**To be done:** Convert all the entries below into a Markdown table with the columns Number and Text. Give each non-blank line its own numbered row and leave out blank lines.

>>>>

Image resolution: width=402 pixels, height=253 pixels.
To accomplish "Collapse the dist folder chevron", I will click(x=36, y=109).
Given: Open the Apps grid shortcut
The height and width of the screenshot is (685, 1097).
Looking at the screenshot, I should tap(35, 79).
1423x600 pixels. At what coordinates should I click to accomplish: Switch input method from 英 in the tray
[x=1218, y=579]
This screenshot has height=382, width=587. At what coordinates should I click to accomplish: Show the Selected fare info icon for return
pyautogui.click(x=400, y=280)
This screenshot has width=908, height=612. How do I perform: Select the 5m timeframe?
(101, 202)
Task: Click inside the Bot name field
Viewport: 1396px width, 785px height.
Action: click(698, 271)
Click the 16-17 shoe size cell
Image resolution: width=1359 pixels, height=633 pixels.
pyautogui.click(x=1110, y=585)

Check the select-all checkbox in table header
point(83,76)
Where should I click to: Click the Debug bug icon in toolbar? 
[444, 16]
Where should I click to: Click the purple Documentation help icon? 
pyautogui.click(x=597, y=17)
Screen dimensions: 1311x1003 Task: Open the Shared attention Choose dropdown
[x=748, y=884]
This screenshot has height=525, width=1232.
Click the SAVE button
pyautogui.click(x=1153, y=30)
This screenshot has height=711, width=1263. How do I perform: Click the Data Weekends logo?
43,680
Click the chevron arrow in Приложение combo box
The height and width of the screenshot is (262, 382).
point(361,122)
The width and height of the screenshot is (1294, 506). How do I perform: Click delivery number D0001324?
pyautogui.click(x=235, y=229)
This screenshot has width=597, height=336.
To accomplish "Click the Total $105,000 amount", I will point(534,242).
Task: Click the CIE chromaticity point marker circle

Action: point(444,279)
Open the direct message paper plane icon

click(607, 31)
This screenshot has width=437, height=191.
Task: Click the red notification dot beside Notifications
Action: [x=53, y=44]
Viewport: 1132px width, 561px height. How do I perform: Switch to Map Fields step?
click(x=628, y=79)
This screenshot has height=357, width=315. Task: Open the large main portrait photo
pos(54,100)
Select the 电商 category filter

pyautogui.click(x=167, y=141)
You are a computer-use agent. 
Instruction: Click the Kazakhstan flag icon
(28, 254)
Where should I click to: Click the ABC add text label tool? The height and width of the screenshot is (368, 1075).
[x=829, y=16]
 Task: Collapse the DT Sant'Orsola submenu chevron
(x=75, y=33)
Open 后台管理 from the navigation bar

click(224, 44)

<<<<

**Completed exercise:**
| Number | Text |
|---|---|
| 1 | Image resolution: width=402 pixels, height=253 pixels. |
| 2 | To accomplish "Collapse the dist folder chevron", I will click(x=36, y=109). |
| 3 | Given: Open the Apps grid shortcut |
| 4 | The height and width of the screenshot is (685, 1097). |
| 5 | Looking at the screenshot, I should tap(35, 79). |
| 6 | 1423x600 pixels. At what coordinates should I click to accomplish: Switch input method from 英 in the tray |
| 7 | [x=1218, y=579] |
| 8 | This screenshot has height=382, width=587. At what coordinates should I click to accomplish: Show the Selected fare info icon for return |
| 9 | pyautogui.click(x=400, y=280) |
| 10 | This screenshot has width=908, height=612. How do I perform: Select the 5m timeframe? |
| 11 | (101, 202) |
| 12 | Task: Click inside the Bot name field |
| 13 | Viewport: 1396px width, 785px height. |
| 14 | Action: click(698, 271) |
| 15 | Click the 16-17 shoe size cell |
| 16 | Image resolution: width=1359 pixels, height=633 pixels. |
| 17 | pyautogui.click(x=1110, y=585) |
| 18 | Check the select-all checkbox in table header |
| 19 | point(83,76) |
| 20 | Where should I click to: Click the Debug bug icon in toolbar?  |
| 21 | [444, 16] |
| 22 | Where should I click to: Click the purple Documentation help icon?  |
| 23 | pyautogui.click(x=597, y=17) |
| 24 | Screen dimensions: 1311x1003 Task: Open the Shared attention Choose dropdown |
| 25 | [x=748, y=884] |
| 26 | This screenshot has height=525, width=1232. |
| 27 | Click the SAVE button |
| 28 | pyautogui.click(x=1153, y=30) |
| 29 | This screenshot has height=711, width=1263. How do I perform: Click the Data Weekends logo? |
| 30 | 43,680 |
| 31 | Click the chevron arrow in Приложение combo box |
| 32 | The height and width of the screenshot is (262, 382). |
| 33 | point(361,122) |
| 34 | The width and height of the screenshot is (1294, 506). How do I perform: Click delivery number D0001324? |
| 35 | pyautogui.click(x=235, y=229) |
| 36 | This screenshot has width=597, height=336. |
| 37 | To accomplish "Click the Total $105,000 amount", I will point(534,242). |
| 38 | Task: Click the CIE chromaticity point marker circle |
| 39 | Action: point(444,279) |
| 40 | Open the direct message paper plane icon |
| 41 | click(607, 31) |
| 42 | This screenshot has width=437, height=191. |
| 43 | Task: Click the red notification dot beside Notifications |
| 44 | Action: [x=53, y=44] |
| 45 | Viewport: 1132px width, 561px height. How do I perform: Switch to Map Fields step? |
| 46 | click(x=628, y=79) |
| 47 | This screenshot has height=357, width=315. Task: Open the large main portrait photo |
| 48 | pos(54,100) |
| 49 | Select the 电商 category filter |
| 50 | pyautogui.click(x=167, y=141) |
| 51 | You are a computer-use agent.  |
| 52 | Instruction: Click the Kazakhstan flag icon |
| 53 | (28, 254) |
| 54 | Where should I click to: Click the ABC add text label tool? The height and width of the screenshot is (368, 1075). |
| 55 | [x=829, y=16] |
| 56 |  Task: Collapse the DT Sant'Orsola submenu chevron |
| 57 | (x=75, y=33) |
| 58 | Open 后台管理 from the navigation bar |
| 59 | click(224, 44) |